One Winter Night

after Mark Strand

 

My breath rose like a ghostly cloud into the air,

dispersing particles of me, invisible envoys

that would remain after I was gone,

 

marking my passage though no one would see.

The moon was a white slip, mute witness,

hanging high in a sullen wintry sky.

 

The street was silent, snow frosting

pavements, the front yards of the houses —

houses clinging to their warmth against the cold,

 

hosting domestic lives within their walls.

Not a soul stood by a window looking out.

I was tempted to stay outside, to embrace

 

night’s immensity, its indifferent

domain, I was tempted to walk away into it,

into an unscripted future with unknown

 

demands, but only for a moment, shivering,

the notion a whimsy, a flight of fantasy,

before I climbed the front steps,

 

icy hands turning the key to unlock the door,

returning me to my chosen life,

my chores, my children, my wife.

 

 

The Cognitive Dissonance Factories

 

Oh, how we have refined our techniques,

are refining them still, all for our production line,

 

churning out item after item, each one

individually tailored with our special mix

 

of empowerment and brutality, a little terror

here, a little deprivation there,

 

some brainwashing, some kicking of

severed heads, and promises, oh promises

 

of redemption, of a better world for believers,

of death to the infidels, of virgins

 

for martyrs, but let’s start with the children

and the messages they carry

 

in their brutalized hearts,

the future we are making embedded

 

within them, all our invisible suicide vests,

let’s start there where our immortality can blossom,

 

can bloom in their childish chests

and fear can grip the world.

 

 

The Mentor

for Jan Beatty

 

The mentor is so much more than herself —

 

she is her own reward:

she is wizard, prospector, pirate, conjurer,

 

maze of mirrors.

 

She practices rites of levitation and alchemy,

casts spells, holds students in her thrall.

 

What treasures come from this cannot be foreseen:

 

gold leaf on the Buddha,

sparkling raiment, cloudbursts,

 

citadels of delight.
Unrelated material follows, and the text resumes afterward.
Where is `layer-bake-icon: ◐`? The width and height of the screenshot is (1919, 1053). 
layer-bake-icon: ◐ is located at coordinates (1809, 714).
What she begins

 

takes on a life of its own,

fizzing trajectories of fire crackers

 

lighting up the dark. She knows

 

there is no greater reward than this,

her face illuminated in such light.

 

 

David Ades

David Adès is a Pushcart Prize nominated Australian poet living in Pittsburgh since 2011. He has been a member of Friendly Street Poets since 1979. He is the author of “Mapping the World” (Friendly Street Poets / Wakefield Press, 2008) commended for the Anne Elder Award 2008, and the chapbook “Only the Questions Are Eternal” (Garron Publishing, 2015). David was a volunteer editor of the Australian Poetry Members Anthology “Metabolism”. His poems have appeared widely in Australia and the U.S. In 2014 David was awarded the inaugural University of Canberra Vice-Chancellor’s International Poetry Prize and was also shortlisted for the Newcastle Poetry Prize.